Le ministre des Finances luxembourgeois, Pierre Gramegna, a donné au quotidien allemand "Handelsblatt" une interview sur "la lutte contre l’évitement fiscal", entretien publié le 16 juin 2015.
Le ministre évoque la Présidence du Conseil de l’UE qui échoit dès le 1er juillet 2015 au Luxembourg qui en profitera pour que "plus de transparence et d’équité entrent dans la politique fiscale européenne". A cette fin, les Etats membres devraient s’informer mutuellement sur les rescrits fiscaux avec des entreprises, estime le ministre qui annonce que la Présidence tentera de faire adopter la proposition législative dans ce sens de la Commission avant la fin de l’année 2015. Mais le ministre estime que les Etats membres de l’UE ne pourront pas très longtemps être les seuls à pratiquer ce type d’échange automatique d’informations, sauf à ignorer le danger que des Etats tiers attirent des entreprises hors de l’UE à force de leur suggérer des avantages fiscaux. C’est pourquoi le G7 et le G20 devraient traiter la question aussi rapidement que possible.

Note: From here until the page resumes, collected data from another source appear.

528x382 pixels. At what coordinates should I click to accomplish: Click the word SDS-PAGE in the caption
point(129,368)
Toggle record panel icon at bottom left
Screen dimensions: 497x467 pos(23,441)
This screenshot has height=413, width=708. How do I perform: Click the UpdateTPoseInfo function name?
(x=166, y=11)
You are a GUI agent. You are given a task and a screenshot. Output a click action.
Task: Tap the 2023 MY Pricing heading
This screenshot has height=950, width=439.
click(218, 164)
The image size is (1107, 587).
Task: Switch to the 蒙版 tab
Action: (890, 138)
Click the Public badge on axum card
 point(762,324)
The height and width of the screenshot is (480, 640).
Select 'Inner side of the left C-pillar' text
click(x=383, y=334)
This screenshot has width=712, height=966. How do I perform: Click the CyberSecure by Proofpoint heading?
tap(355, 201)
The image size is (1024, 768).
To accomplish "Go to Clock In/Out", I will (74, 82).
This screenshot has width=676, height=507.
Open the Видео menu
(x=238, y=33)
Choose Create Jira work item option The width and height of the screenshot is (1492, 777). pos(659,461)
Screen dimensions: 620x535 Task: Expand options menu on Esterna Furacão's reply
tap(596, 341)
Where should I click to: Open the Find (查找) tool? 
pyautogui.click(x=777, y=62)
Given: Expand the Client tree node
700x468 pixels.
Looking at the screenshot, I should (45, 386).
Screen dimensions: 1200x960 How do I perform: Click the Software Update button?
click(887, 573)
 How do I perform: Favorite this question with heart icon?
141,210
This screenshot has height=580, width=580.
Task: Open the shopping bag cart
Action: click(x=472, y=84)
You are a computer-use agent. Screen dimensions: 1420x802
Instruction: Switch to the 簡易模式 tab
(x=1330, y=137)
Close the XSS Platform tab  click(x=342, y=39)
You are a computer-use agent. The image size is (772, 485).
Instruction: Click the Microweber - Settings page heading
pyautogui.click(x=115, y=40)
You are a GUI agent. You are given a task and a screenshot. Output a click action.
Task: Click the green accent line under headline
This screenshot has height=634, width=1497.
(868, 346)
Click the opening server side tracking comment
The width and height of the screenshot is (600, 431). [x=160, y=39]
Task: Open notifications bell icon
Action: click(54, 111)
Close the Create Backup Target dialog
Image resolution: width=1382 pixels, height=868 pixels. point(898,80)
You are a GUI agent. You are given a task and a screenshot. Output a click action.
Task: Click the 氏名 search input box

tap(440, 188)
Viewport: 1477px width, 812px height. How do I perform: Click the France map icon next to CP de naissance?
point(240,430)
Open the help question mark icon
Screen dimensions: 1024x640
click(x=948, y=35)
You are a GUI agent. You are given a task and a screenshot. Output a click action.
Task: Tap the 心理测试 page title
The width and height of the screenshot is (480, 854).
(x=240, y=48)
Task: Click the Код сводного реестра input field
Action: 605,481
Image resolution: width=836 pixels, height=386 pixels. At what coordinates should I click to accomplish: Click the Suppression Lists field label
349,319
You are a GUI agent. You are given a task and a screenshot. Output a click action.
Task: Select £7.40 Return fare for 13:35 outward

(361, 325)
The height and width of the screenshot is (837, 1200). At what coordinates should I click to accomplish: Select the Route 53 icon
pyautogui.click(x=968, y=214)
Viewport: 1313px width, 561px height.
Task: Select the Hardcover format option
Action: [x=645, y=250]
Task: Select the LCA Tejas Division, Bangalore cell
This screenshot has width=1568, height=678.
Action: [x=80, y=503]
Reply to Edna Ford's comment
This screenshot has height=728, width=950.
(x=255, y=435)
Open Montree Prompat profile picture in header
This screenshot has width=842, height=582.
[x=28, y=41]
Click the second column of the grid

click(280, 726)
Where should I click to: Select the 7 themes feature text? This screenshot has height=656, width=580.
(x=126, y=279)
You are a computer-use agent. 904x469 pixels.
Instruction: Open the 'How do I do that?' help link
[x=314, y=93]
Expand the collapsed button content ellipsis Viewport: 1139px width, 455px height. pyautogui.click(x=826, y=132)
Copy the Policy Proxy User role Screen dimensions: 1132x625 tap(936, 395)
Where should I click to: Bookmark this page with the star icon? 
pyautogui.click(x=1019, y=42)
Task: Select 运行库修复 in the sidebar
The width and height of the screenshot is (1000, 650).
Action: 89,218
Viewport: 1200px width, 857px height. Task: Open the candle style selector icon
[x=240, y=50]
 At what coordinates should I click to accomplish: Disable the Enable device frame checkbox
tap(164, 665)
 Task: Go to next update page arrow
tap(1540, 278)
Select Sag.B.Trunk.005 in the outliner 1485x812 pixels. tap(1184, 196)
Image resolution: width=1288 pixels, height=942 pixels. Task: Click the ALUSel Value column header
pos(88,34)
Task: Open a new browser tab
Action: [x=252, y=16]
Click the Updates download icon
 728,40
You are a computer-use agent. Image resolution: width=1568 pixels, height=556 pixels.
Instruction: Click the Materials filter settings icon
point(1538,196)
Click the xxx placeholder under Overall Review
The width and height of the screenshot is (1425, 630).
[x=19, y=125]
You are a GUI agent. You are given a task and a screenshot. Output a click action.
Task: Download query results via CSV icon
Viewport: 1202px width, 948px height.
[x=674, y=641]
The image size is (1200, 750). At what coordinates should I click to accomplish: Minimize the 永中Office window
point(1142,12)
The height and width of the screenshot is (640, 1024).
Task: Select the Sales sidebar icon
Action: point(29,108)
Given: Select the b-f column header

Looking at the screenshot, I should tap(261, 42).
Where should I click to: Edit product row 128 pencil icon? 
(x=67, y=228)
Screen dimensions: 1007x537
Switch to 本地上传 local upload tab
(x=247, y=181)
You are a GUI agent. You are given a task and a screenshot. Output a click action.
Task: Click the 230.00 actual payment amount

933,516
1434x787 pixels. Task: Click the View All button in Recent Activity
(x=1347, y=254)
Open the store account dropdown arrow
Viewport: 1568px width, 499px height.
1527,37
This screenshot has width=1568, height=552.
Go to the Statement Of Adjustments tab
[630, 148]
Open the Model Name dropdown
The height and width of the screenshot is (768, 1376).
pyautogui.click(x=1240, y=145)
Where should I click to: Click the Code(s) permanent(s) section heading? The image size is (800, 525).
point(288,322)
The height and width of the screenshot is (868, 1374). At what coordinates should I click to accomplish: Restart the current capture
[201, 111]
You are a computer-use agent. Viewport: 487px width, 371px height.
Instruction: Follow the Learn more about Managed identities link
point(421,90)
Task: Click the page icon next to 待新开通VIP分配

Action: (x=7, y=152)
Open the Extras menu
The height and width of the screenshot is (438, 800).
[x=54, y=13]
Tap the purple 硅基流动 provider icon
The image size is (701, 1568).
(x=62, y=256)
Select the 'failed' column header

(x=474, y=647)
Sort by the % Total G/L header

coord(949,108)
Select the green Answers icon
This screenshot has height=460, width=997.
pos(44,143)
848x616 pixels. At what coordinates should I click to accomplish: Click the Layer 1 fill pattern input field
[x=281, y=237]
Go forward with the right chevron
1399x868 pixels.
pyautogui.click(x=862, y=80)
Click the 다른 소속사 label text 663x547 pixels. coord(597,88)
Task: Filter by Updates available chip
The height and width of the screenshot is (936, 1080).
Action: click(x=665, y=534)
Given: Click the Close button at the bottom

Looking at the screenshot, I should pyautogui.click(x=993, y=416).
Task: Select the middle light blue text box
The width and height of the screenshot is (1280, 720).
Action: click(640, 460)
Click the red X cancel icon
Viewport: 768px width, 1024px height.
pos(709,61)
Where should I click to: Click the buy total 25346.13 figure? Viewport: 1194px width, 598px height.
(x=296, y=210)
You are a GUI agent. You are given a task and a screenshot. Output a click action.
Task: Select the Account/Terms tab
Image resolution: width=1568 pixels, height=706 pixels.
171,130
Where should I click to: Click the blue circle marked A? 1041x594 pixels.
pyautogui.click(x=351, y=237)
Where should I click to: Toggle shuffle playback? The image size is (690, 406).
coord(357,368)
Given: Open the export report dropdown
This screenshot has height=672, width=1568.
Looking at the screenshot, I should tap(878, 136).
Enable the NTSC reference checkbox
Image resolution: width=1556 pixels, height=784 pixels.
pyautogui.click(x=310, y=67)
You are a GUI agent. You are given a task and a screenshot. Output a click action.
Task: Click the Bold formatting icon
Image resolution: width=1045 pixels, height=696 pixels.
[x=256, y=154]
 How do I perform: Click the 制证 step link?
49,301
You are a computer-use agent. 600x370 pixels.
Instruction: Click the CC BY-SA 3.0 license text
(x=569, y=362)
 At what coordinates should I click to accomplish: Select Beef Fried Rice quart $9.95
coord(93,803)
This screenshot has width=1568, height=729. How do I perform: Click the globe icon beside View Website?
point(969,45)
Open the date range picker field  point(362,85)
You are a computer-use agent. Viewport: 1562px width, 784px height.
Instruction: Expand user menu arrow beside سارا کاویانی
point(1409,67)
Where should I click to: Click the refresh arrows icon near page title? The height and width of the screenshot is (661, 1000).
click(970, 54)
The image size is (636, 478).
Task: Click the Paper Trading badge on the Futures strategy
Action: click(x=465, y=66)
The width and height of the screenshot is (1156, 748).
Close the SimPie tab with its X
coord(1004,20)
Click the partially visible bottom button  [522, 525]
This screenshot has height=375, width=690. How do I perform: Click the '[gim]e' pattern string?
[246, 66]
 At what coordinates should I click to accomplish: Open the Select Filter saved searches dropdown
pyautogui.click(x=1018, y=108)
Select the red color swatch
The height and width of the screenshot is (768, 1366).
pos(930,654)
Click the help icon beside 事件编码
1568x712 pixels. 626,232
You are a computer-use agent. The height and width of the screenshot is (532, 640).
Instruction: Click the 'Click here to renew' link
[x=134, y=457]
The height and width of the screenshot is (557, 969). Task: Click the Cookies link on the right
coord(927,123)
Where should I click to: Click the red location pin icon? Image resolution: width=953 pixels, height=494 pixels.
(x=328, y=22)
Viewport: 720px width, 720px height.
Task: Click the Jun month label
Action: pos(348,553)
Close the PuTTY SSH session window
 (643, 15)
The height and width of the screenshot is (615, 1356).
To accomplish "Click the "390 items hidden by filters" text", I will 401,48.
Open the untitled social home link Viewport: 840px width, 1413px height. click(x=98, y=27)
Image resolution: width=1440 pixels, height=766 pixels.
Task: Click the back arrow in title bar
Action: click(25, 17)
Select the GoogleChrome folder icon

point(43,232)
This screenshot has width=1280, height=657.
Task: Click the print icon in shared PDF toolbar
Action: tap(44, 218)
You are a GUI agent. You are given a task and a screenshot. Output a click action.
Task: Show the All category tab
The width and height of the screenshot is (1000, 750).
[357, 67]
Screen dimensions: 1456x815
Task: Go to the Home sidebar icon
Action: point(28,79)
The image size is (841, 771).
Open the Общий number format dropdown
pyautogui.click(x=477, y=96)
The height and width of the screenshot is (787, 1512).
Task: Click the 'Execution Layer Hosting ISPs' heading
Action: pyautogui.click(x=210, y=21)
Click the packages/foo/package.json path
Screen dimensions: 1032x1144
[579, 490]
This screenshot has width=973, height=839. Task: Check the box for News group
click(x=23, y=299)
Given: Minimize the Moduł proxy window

Pierre Gramegna évoque également les problèmes que l’échange d’informations soulève à l’intérieur de l’UE. Il critique ainsi l’idée de la Commission de vouloir inclure rétroactivement tous les rescrits des dix dernières années, une période jugée "trop longue" alors que trois à cinq ans "sont susceptibles d’un consensus". De même, il récuse l’idée d’un registre central de ces rescrits, estimant que l’échange bilatéral serait suffisant et plus sûr, vu le nombre élevé de personnes qui auraient accès à ces données sensibles, notamment les agents de la DG concurrence de la Commission. Partant de là, ces données pourraient être utilisées dans d’autres procédures d’infraction contre les règles qui régissent les aides d’Etat.
Pour Pierre Gramegna, il faut aller au-delà des rescrits fiscaux. L’initiative BEPS de l’OCDE montre l’exemple, même s’il faudrait tenir compte du fait qu’elle n’inclut que les Etats membres de l’OCDE. Or, il faudrait impliquer les pays en voie de développement.
Et si le dossier sur l’assiette commune consolidée pour l’impôt des sociétés (ACCIS) est resté bloqué depuis quatre ans, c’est selon Pierre Gramegna parce qu’il "touche au cœur même des systèmes fiscaux nationaux" et qu’il faudra une décision prise à l’unanimité. Avec une nouvelle proposition qui implique que les Etats membres ne devront pas trouver un accord sur la distribution des recettes de l’impôt des sociétés, la Commission va essayer de simplifier le débat, explique Pierre Gramegna.
Par ailleurs, le Luxembourg n’est "pas fondamentalement opposé" à l’idée que les entreprises fassent des rapports sur leurs gains et impôts payés par Etat membre. Pour le ministre luxembourgeois, le système pourrait même être étendu à toutes les grandes entreprises. Son homologue allemand, Wolfgang Schäuble y est opposé par crainte que des secrets d’entreprise soient touchés, alors que Pierre Gramegna veut miser sur cette tendance mondiale à la transparence qui posera d’autant moins de problèmes qu’elle sera portée par tous.